-------- Records for the exercise --------
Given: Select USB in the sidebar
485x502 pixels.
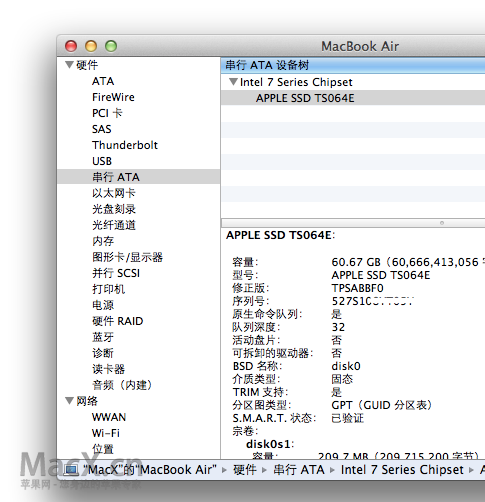Looking at the screenshot, I should coord(102,161).
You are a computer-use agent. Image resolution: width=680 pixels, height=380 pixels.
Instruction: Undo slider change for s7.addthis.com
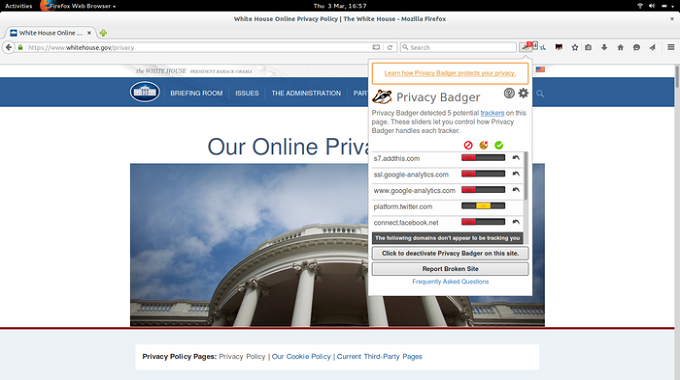[516, 158]
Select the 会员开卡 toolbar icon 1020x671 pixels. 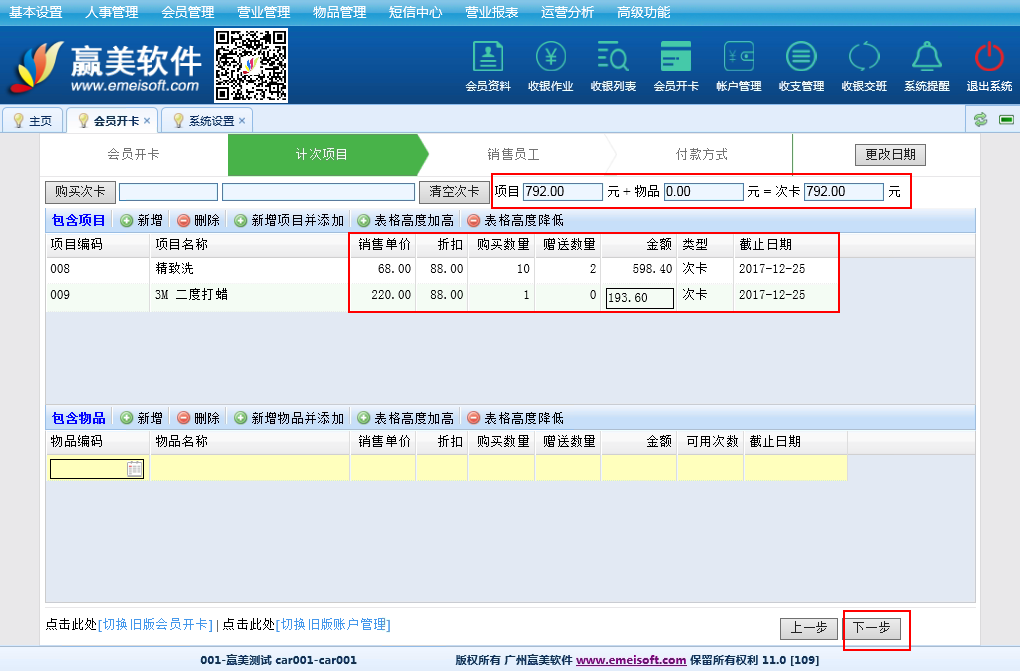pyautogui.click(x=676, y=66)
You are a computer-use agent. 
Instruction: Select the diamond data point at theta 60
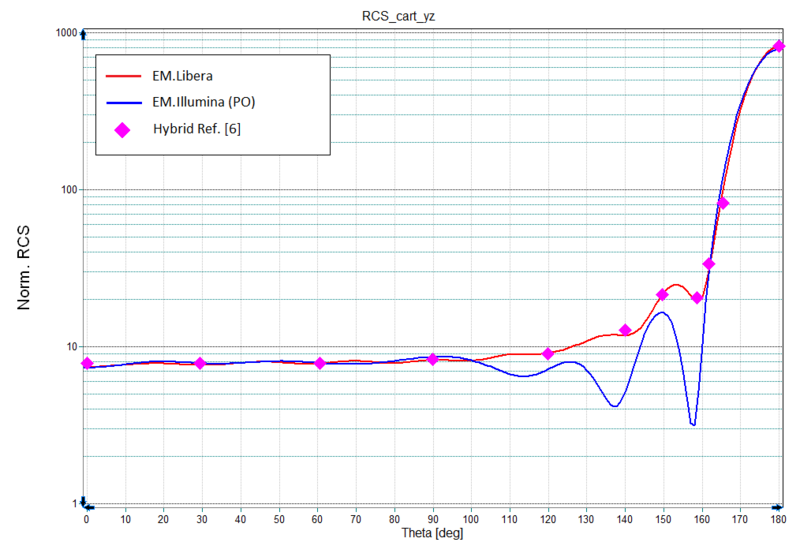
--------
▶ _Exercise brief_
Gather every line of the data above that contains the word "agent", and copy each one in full.

▶ _Completed exercise_
You are a computer-use agent. Image resolution: width=680 pixels, height=380 pixels.
You are a computer-use agent. 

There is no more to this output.